[New Model][Format]: Support the HF-version of Pixtral
The model to consider.
vLLM supports mistral's "consolidated" format for the Pixtral model found at: https://huggingface.co/mistral-community/pixtral-12b-240910
However when HF implemented Pixtral in Transformers, they use a different format leveraging the existing Llava model structure. Model example: https://huggingface.co/mistral-community/pixtral-12b
HF PR reference: https://github.com/huggingface/transformers/pull/33449
Supporting the HF version means we can produce quantized versions of the model with LLM Compressor
The closest model vllm already supports.
No response
What's your difficulty of supporting the model you want?
Easy to moderate, all operations should already be implemented inside of vLLM
Before submitting a new issue...
- [X] Make sure you already searched for relevant issues, and asked the chatbot living at the bottom right corner of the documentation page, which can answer lots of frequently asked questions.
Related issues:
- https://github.com/vllm-project/vllm/issues/8566
Do you have any suggested work arounds at this time?
@Reichenbachian you can use the official mistral consolidated checkpoint with vllm if you want to use pixtral.
As for supporting the HF format, we are still waiting on someone to contribute the implementation.

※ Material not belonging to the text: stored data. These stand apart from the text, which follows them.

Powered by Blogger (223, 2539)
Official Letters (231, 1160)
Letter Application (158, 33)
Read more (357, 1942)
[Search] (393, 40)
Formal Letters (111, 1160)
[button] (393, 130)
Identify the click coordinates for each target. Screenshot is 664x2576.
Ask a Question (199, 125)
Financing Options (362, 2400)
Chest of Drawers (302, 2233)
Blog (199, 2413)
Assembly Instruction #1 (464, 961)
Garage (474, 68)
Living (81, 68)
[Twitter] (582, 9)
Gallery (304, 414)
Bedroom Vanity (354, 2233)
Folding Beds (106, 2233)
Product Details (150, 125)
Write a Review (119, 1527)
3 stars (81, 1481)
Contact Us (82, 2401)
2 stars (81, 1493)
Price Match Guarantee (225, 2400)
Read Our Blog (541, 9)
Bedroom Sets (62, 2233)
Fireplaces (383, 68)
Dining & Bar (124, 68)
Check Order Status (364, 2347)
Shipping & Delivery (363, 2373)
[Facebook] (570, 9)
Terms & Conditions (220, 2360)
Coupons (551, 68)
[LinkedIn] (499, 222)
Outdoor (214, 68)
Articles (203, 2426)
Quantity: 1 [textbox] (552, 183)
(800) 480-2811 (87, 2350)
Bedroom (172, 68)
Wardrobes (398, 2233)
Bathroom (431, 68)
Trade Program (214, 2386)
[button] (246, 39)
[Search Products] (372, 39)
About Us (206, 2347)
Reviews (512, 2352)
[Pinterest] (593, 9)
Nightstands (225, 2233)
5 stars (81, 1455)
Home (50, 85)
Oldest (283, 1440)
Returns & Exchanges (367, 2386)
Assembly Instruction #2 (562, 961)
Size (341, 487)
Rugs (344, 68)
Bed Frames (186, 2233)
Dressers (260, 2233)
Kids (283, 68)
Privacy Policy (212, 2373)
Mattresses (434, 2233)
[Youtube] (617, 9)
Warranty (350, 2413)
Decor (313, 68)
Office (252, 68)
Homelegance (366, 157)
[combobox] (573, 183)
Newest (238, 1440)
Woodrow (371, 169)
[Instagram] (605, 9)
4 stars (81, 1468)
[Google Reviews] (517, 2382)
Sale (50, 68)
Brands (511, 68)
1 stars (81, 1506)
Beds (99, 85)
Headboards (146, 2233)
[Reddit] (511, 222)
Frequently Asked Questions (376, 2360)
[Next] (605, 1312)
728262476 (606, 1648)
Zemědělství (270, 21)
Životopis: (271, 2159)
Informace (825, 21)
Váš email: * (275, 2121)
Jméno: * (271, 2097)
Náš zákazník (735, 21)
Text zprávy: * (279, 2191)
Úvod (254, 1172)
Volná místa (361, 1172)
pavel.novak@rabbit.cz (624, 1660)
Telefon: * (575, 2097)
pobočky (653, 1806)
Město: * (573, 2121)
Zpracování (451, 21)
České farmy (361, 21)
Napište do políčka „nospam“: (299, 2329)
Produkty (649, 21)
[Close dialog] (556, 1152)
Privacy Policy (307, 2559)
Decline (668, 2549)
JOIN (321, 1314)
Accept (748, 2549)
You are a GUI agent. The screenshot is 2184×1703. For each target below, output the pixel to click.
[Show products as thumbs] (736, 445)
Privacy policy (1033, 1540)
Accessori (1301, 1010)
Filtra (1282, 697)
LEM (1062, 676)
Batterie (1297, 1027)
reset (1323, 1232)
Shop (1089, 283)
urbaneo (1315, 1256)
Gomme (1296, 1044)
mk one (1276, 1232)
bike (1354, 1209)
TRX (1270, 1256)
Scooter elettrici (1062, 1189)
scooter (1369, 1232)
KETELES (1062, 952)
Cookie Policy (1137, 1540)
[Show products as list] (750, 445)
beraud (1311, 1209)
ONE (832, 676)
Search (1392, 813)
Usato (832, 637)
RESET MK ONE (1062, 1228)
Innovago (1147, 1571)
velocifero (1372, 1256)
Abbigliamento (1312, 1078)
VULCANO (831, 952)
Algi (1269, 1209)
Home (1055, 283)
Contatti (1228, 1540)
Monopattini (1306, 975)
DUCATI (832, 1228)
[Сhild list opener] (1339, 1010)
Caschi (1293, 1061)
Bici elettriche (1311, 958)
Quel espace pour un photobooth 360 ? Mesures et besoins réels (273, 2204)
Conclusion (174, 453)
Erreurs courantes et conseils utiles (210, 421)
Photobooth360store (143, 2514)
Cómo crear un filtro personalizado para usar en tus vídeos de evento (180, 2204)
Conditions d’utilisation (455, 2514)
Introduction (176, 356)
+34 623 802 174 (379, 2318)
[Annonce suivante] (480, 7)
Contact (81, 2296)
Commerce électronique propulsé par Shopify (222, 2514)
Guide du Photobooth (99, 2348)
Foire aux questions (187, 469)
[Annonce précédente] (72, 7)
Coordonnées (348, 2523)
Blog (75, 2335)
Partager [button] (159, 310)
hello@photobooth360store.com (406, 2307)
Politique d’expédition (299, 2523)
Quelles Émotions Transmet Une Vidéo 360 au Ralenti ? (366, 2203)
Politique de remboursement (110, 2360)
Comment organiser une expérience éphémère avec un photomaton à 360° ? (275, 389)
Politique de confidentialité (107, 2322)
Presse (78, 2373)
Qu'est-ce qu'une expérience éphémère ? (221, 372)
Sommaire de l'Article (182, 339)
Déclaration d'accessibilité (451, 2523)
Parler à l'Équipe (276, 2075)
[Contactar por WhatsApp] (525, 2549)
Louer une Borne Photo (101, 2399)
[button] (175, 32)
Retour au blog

Hey @mgoin we have a fine tuned version that has gone through the transformers library, so using the consolidated checkpoint isn't going to work for us unfortunately. If you can point me in the right direction though, I might be able to implement it
Otherwise, we may just retrain with Llama 3.2 vision. Sorry for the OOS question, but are you aware of any similar issues there?
Thanks @Reichenbachian we definitely want to have the implementation, for similar reasons. The key part that needs to be implemneted is registering the pixtral vision tower to the _init_vision_tower function in llava.py
Llama 3.2 Vision is supported and should be fine for that usecase, but it is less optimized since the cross-attention architecture it uses is much less common than the Llava-style most other VLMs have been using.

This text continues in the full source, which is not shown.